我为自定义文本文件格式创建了一个Qi解析器。有数万个条目要处理,每个条目通常有1-10个子条目。我把我的解析器的一个修剪下来的工作示例 here
#include <boost/config/warning_disable.hpp>
#include <boost/spirit/include/qi.hpp>
#include <boost/spirit/include/phoenix_core.hpp>
#include <boost/spirit/include/phoenix_operator.hpp>
#include <boost/spirit/include/phoenix_fusion.hpp>
#include <boost/spirit/include/phoenix_stl.hpp>
#include <boost/spirit/include/phoenix_object.hpp>
#include <boost/spirit/include/support_istream_iterator.hpp>
#include <boost/fusion/include/adapt_struct.hpp>
#include <boost/fusion/include/io.hpp>
#include <fstream>
#include <iostream>
#include <string>
using std::string;
using std::vector;
using std::cout;
using std::endl;
namespace model
{
namespace qi = boost::spirit::qi;
struct spectrum
{
string comment;
string file;
string nativeId;
double precursorMz;
int precursorCharge;
double precursorIntensity;
};
struct cluster
{
string id;
vector<spectrum> spectra;
};
struct clustering
{
string name;
vector<cluster> clusters;
};
}
// Tell fusion about the data structures to make them first-class fusion citizens.

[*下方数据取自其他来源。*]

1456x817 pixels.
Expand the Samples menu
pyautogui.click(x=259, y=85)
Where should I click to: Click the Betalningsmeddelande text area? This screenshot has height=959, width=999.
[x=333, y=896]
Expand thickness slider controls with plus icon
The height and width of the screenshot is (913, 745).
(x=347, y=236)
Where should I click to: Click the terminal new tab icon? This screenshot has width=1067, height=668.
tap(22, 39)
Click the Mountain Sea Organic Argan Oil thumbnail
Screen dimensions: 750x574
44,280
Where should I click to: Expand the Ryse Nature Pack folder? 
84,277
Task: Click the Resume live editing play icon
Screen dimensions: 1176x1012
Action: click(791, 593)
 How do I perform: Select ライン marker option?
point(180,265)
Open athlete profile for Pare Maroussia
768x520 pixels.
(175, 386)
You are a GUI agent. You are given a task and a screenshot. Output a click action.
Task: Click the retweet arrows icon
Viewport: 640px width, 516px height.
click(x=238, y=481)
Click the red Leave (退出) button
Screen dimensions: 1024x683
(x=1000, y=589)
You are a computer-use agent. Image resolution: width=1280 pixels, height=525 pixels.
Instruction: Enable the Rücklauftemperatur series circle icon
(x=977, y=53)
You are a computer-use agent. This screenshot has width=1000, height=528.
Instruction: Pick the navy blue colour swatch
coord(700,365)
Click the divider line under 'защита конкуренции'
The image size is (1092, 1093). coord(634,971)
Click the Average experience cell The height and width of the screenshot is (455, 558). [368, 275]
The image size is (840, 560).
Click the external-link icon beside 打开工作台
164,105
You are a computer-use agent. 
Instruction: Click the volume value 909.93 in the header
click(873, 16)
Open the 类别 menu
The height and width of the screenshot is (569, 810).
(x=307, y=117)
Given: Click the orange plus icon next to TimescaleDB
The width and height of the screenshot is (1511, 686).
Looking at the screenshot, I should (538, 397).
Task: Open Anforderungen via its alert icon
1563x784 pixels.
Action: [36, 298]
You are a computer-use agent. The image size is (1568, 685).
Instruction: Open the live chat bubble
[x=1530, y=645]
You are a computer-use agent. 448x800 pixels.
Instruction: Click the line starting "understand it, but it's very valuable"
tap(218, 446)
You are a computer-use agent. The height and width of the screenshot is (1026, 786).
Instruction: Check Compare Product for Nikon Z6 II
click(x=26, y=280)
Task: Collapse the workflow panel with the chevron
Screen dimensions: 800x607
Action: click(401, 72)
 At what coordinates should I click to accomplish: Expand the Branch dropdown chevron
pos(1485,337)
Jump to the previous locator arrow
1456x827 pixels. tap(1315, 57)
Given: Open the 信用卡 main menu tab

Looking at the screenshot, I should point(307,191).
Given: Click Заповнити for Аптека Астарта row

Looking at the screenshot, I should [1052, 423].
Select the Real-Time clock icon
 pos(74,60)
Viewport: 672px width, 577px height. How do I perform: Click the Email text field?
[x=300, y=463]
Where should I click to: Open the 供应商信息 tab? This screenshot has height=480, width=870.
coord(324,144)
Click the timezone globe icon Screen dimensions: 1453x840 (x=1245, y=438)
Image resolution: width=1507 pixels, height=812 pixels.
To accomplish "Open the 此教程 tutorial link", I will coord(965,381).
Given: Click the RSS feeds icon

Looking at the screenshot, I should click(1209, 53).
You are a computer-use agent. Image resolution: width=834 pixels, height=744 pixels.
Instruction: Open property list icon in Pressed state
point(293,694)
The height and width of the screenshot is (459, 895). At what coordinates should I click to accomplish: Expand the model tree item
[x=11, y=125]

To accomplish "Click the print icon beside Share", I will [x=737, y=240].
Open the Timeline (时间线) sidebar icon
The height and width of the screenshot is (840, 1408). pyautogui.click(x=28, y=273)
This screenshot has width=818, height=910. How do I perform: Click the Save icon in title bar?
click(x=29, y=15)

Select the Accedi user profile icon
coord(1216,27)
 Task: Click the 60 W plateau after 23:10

// Must be at global scope.
BOOST_FUSION_ADAPT_STRUCT(
model::spectrum,
(string, comment)
(string, file)
(string, nativeId)
(double, precursorMz)
(int, precursorCharge)
(double, precursorIntensity)
)
BOOST_FUSION_ADAPT_STRUCT(
model::cluster,
(string, id)
(std::vector<model::spectrum>, spectra)
)
BOOST_FUSION_ADAPT_STRUCT(
model::clustering,
(string, name)
(std::vector<model::cluster>, clusters)
)
namespace {
struct ReportError
{
template<typename, typename, typename, typename> struct result { typedef void type; };
// contract the string to the surrounding new-line characters
template<typename Iter>
void operator()(Iter first_iter, Iter last_iter,
Iter error_iter, const boost::spirit::qi::info& what) const
{
std::string first(first_iter, error_iter);
std::string last(error_iter, last_iter);
auto first_pos = first.rfind('\n');
auto last_pos = last.find('\n');
auto error_line = ((first_pos == std::string::npos) ? first
: std::string(first, first_pos + 1))
+ std::string(last, 0, last_pos);
//auto error_pos = (error_iter - first_iter) + 1;
/*auto error_pos = error
if (first_pos != std::string::npos)
error_pos -= (first_pos + 1);*/
std::cerr << "Error parsing in " << what << std::endl
<< error_line << std::endl
//<< std::setw(error_pos) << '^'
<< std::endl;
}
};
const boost::phoenix::function<ReportError> report_error = ReportError();
}
namespace model
{
template <typename Iterator>
struct cluster_parser : qi::grammar<Iterator, clustering(), qi::blank_type>
{
cluster_parser() : cluster_parser::base_type(clusters)
{
using qi::int_;
using qi::lit;
using qi::double_;
using qi::bool_;
using qi::lexeme;
using qi::eol;
using qi::ascii::char_;
using qi::on_error;
using qi::fail;
using namespace qi::labels;
using boost::phoenix::construct;
using boost::phoenix::val;
quoted_string %= lexeme['"' > +(char_ - '"') > '"'];
spectrum_start %=
lit("SPEC") >
"#" > +(char_ - "File:") >
"File:" > quoted_string > lit(",") >
"NativeID:" > quoted_string >
bool_ > double_ > int_ > double_;
cluster_start %=
"=Cluster=" > eol >
"id=" > +(char_ - eol) > eol >
spectrum_start % eol;
clusters %=
"name=" > +(char_ - eol) > eol >
eol >
cluster_start % eol;
BOOST_SPIRIT_DEBUG_NODES((clusters)(cluster_start)(quoted_string)(spectrum_start))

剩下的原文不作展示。